**Brano:**
▶

«A Berlino il pubblico è meno annoiato»: intervista ai Betty Poison

Spesso accade che le cose belle, sebbene nate in Italia, decidano di spiccare il volo verso altri lidi.
E’ qualcosa che succede dalla notte dei tempi, ci mancherebbe.
E’ anche qualcosa di giusto, andare oltre i confini di casa propria per scoprire com’è “il mondo fuori”.
Ciò non toglie che sia comunque triste, da un punto di vista strettamente patriottico, notare quante persone scelgono di spostare la propria vita all’estero.
E’ il caso di molti giovani, che qui non trovano lavoro.
E’ il caso di studenti universitari, che hanno scelto corsi di laurea particolari e che non danno, ahimé, sbocco né futuro nelle aziende italiane.
E’ il caso di artisti che trovano più semplice promuovere la loro attività fuori dai confini di casa propria.

Il motivo che ha spinto i Betty Poison a lasciare l’Italia non è strettamente legato all’economia, ma ha a che vedere soprattutto con l’opportunità di sostenere al meglio la loro carriera, che sin dagli inizi è stata di spessore e di rilievo internazionale.

◀

**Materiale raccolto:**
▶

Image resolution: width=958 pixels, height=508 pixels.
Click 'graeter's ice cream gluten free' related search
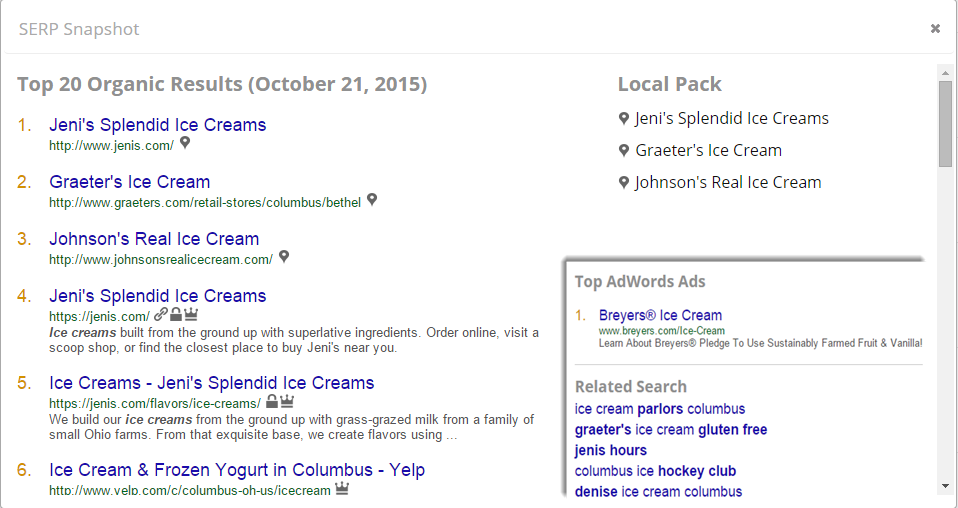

◀

**Cosa fare:**
**A.** Indica se ciascuna affermazione concorda con il brano sui Betty Poison, rispondendo sì o no e citando le parole del brano che lo dimostrano: (i) il gruppo ha lasciato l'Italia soprattutto per ragioni economiche; (ii) molti giovani in Italia non trovano lavoro; (iii) andare oltre i confini di casa è presentato come qualcosa di giusto.
**B.** Prosegui il brano sui Betty Poison partendo dall'ultima frase riportata.

**Soluzioni:**
**A.**
(i) No: "Il motivo che ha spinto i Betty Poison a lasciare l’Italia non è strettamente legato all’economia".
(ii) Sì: "E’ il caso di molti giovani, che qui non trovano lavoro."
(iii) Sì: "E’ anche qualcosa di giusto, andare oltre i confini di casa propria".

**B.**
«Lo spostamento da Roma a Berlino deriva indubbiamente ragioni di comodità geografica. Frequentando già da tempo la scena europea, trovavamo faticoso spostarci ogni volta da Roma. La Germania è proprio al centro dell’Europa e venirci a vivere ci ha senza dubbio agevolato, da questo punto di vista.»
E’ così che ci racconta Lucia, frontwoman di una delle band alternative rock più interessanti del circuito italiano.
Che dal 2012 si è spostata, appunto, a Berlino, la città che negli ultimi anni ha rubato a Londra l’appellativo di “cuore pulsante dell’arte e dell’intrattenimento”.

Avendo vissuto in grandi città, entrambe in totale fermento dal punto di vista musicale, quali differenze notate fra Roma e Berlino?

In entrambe le città c’è una scena molto attiva, nella quale le band riescono a funzionare in modo abbastanza autarchico.
Forse a Berlino il pubblico è meno annoiato e non si respira l’indolenza “hipsterica” di alcuni contesti e circuiti romani.

Ci sono, a vostro avviso, strade più semplici per fare musica all’estero?

È più semplice la vita, nel senso che è meno costosa e offre più garanzie e possibilità di “stare sereni” con poco.
Questo permette agli artisti di concentrarsi sui loro progetti con meno patemi.

In Italia c’è da sempre un rapporto particolare fra gestori di locali e gruppi emergenti.
A meno che tu non sia famoso, uno “col nome”, è raro che i musicisti vengano pagati per il loro lavoro. Anche all’estero c’è lo stesso problema, economicamente parlando?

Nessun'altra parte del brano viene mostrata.